Представил – дочь идет через двор. Сутулится, на ходу открывает сумочку, ищет кодовый ключ от входной двери. С тихим звоном отмыкает

– ее грубо вталкивают в подъезд. Сопротивляется, кричит, но три мужика, усатые, в черных кожаных куртках, раздирают ей ноги

(мелькают черные, в разводах колготы), зажимают рот: не может ни дышать, ни подать голос. И некому придти на помощь. “И ты, сволочь, исчез неизвестно куда”, – сказали из-за спины. Плакал, чувствуя, как слезы текут по щекам, подбородку. Сердце останавливалось, и нечем было дышать.

Остался один.

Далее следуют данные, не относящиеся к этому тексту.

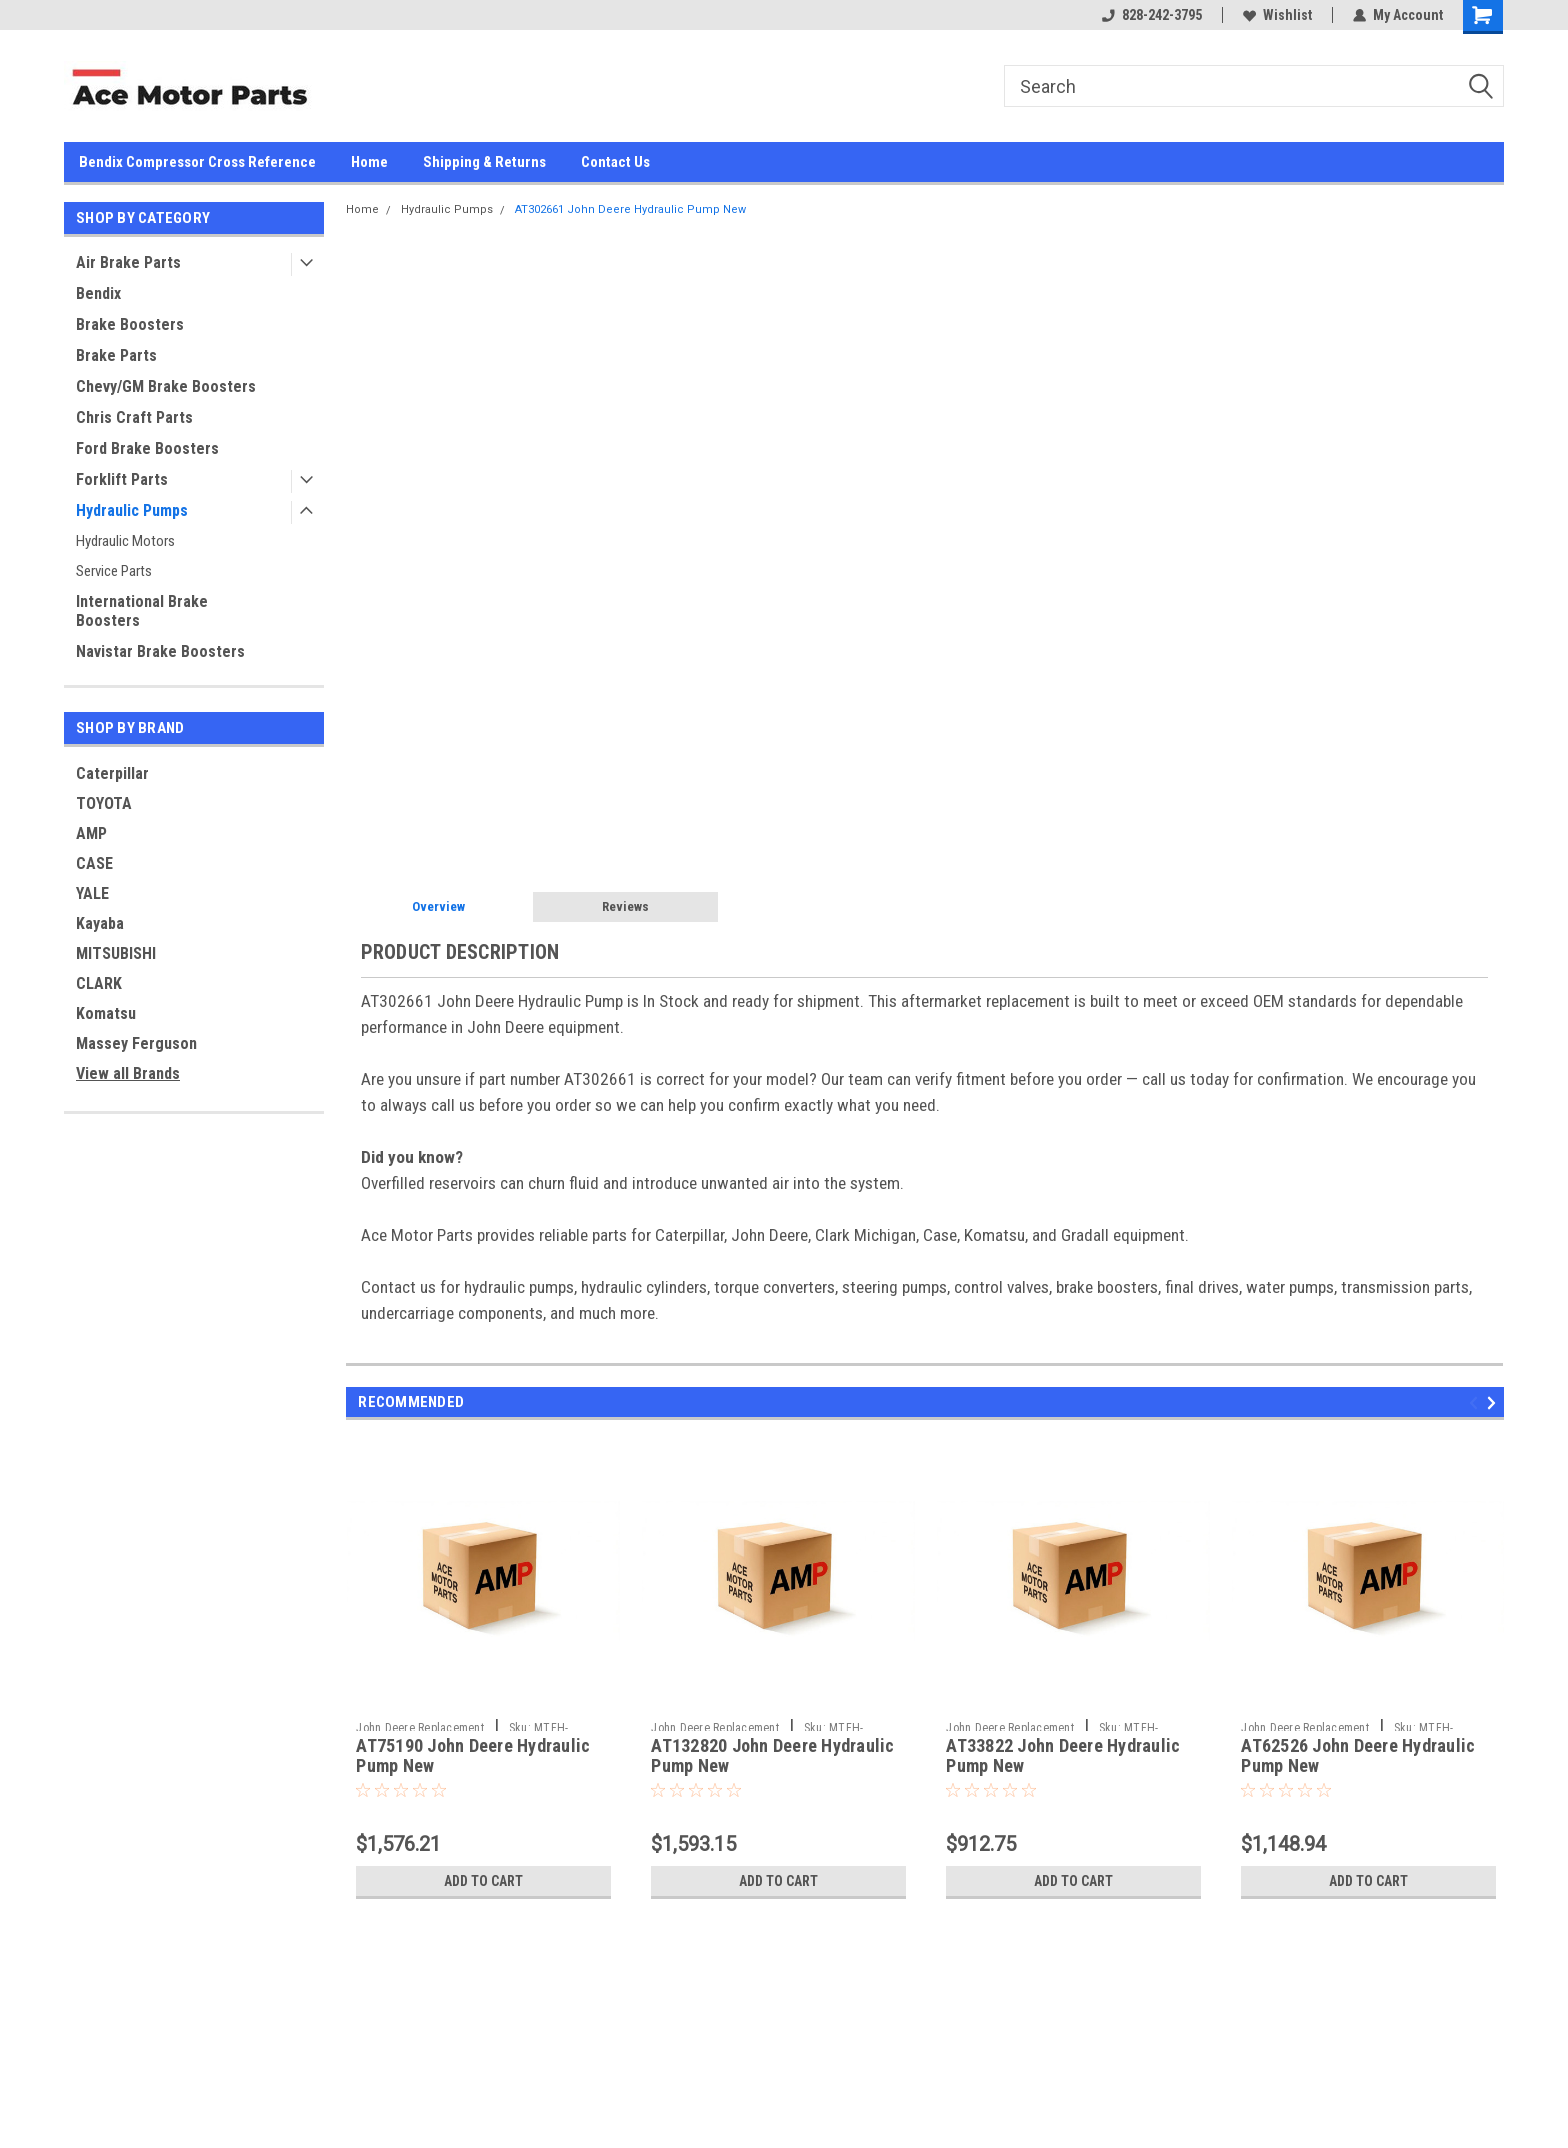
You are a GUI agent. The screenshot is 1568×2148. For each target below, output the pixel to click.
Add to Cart (483, 1881)
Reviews (625, 906)
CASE (94, 863)
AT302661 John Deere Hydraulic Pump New (630, 209)
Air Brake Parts (128, 262)
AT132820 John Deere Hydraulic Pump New (772, 1756)
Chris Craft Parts (134, 417)
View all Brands (128, 1073)
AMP (91, 833)
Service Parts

Все уже рассосались по своим купе – ему, как всегда, последнему улыбалась судьба. “Неправильно живешь”, – сказал тому, с оплывшим лицом. Понимал – началось тоже не вчера. Давно надо было решаться – не Толстого пластать, а самому что-нибудь примыслить.

Никакого, конечно, сравнения, но в любом случае – свое! Разве так уж плохи его эпиграммы? Очень даже ничего: многие хвалят. Однако разве с них началось? Началось со стихов. Но кто не писал тогда стихов?

Ходили по улицам ватагами, целыми литературными объединениями.

Читали свое, чужое. Но сквозь них пробивалась неуверенность: могут ли стихи стать целью жизни? Не лучше ли выбрать что-нибудь поскромнее? Литературоведение, журналистику. И хоть все были медалисты, а он даже золотой медалист, сомнения не оставляли их.

“Струсил, – поставил последний диагноз. – Сам, скобёл, предал себя.

Так что винить некого. Система, конечно, не мед, но ты тоже не подарок”.